● **WHAT YOU ARE ASKED TO DO**: Leave out the pictures and print the records below exactly.
▬▬▬
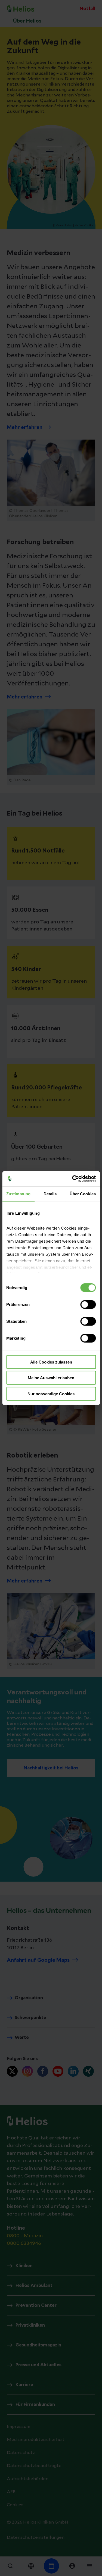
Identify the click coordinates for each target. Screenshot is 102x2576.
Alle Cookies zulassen (51, 1361)
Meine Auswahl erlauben (51, 1377)
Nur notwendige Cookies (51, 1393)
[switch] (88, 1304)
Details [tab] (50, 1193)
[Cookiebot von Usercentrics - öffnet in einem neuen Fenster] (73, 1178)
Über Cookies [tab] (83, 1193)
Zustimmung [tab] (18, 1193)
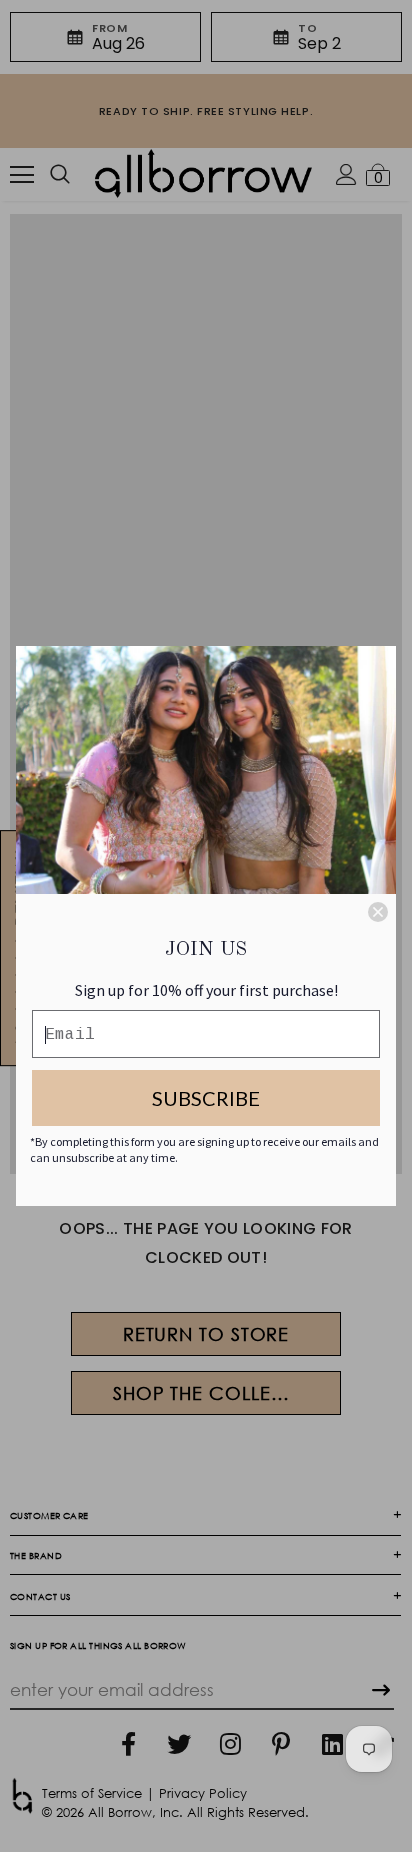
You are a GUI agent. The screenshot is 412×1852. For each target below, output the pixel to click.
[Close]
▬▬▬
● **EXERCISE RESULT**:
Identify the click coordinates for each target. Screenshot is 102x2576.
Alle Cookies zulassen (51, 1361)
Meine Auswahl erlauben (51, 1377)
Nur notwendige Cookies (51, 1393)
[switch] (88, 1304)
Details [tab] (50, 1193)
[Cookiebot von Usercentrics - öffnet in einem neuen Fenster] (73, 1178)
Über Cookies [tab] (83, 1193)
Zustimmung [tab] (18, 1193)
You are a GUI agent. The screenshot is 412×1852. For each target below, output the pixel to click.
[Close]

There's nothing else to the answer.